:: PROBLEM TO WORK ON ::
Pick out every line in the data below that contains the word "label". Case counts.
◇ ◇ ◇
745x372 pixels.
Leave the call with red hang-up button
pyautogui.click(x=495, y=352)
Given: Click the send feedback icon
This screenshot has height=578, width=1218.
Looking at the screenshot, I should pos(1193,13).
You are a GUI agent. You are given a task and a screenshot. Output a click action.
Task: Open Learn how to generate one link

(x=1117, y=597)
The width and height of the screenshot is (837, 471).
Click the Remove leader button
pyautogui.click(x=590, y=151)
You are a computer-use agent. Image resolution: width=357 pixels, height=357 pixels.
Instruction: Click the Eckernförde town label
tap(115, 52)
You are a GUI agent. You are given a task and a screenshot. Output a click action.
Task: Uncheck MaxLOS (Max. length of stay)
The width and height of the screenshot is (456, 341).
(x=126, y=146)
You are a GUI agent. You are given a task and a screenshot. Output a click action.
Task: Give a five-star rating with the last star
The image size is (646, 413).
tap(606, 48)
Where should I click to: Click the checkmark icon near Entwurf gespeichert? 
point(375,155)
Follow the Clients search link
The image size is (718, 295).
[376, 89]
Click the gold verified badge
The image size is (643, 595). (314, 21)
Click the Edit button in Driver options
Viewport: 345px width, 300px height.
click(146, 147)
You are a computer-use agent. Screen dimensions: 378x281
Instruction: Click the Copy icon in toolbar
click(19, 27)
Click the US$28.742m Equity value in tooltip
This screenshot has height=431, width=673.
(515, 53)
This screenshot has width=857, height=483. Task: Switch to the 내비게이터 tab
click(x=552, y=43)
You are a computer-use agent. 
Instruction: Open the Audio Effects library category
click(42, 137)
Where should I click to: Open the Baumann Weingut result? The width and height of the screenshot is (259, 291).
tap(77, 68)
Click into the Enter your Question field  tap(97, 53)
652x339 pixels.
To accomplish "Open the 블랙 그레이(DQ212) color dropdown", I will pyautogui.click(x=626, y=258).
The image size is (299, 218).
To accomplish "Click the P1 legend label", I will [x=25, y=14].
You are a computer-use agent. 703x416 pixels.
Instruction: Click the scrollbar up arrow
◇ ◇ ◇
:: WRITTEN ANSWER ::
Instruction: Click the Eckernförde town label
To accomplish "Click the P1 legend label", I will [x=25, y=14].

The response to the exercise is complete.